[028] FAN CONTROL VIA DIFFERENTIAL PRESSURE

On paper: read a sensor, drive a fan, close the loop. In practice, it’s a lot more interesting than that.

The differential pressure sensor outputs an analog voltage proportional to the pressure difference across its two ports. Picking the right sensor range is already a meaningful decision — too wide and you lose resolution, too narrow and you saturate on the first transient.

The analog front end needed real attention: RC low-pass filter at the ADC input, proper decoupling on the sensor supply. The STM32F030F4P6 — a small Cortex-M0 in a TSSOP-20 package — handles acquisition and the discrete PID. A few details make all the difference: integral anti-windup, a sampling period matched to the system dynamics, filtered derivative. Tuning was done experimentally — P first, then I, then D only when needed. A classic project, but a genuinely instructive one.

[027] REVERSE-ENGINEERED INTERFACE KEY

No new features here — just making an existing system more reliable and easier to interface with.

The goal was to design a compact key-like device that fits into existing machines with a very specific mechanical footprint, while providing a clean and repeatable electrical connection.

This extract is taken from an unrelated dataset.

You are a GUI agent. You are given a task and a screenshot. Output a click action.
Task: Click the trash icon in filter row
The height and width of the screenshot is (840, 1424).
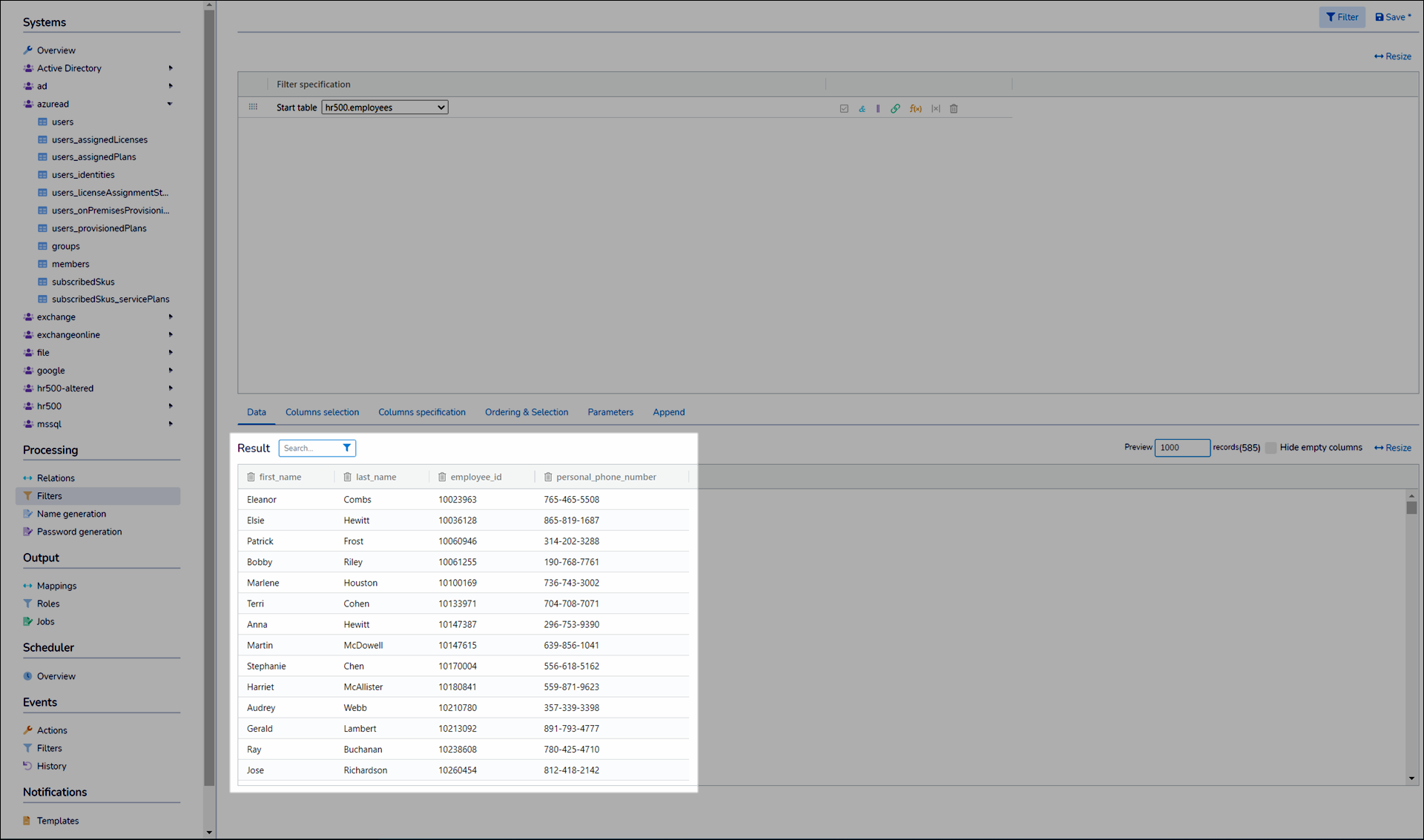(954, 109)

The housing geometry was entirely derived through reverse engineering: every dimension, alignment point, and insertion behavior had to match the host machine closely enough to guarantee consistent positioning and reliable operation. For the contacts, pogo pins were the natural choice — robust, tolerant of small misalignments, rated for many insertion cycles. An integrated LED gives immediate visual feedback on status.

What’s interesting about this kind of project is that the challenge isn’t inventing something new. It’s designing something new that fits perfectly within the constraints of something old.

[026] CUSTOM SOLID STATE RELAYS

Replacing mechanical relays with MOSFET-based SSRs is always appealing. No moving parts, no contact wear, silent switching. But a custom SSR power distribution board is a lot more than a simple switching circuit.

Each channel has a MOSFET running in full conduction. The dominant loss is conduction loss: P = I² × Rds(on). That makes Rds(on) a critical parameter, directly tied to thermal performance. The target was to keep junction temperature rise under +50°C above ambient with passive cooling only — which meant careful heatsink selection, thermal interface material, and mounting quality.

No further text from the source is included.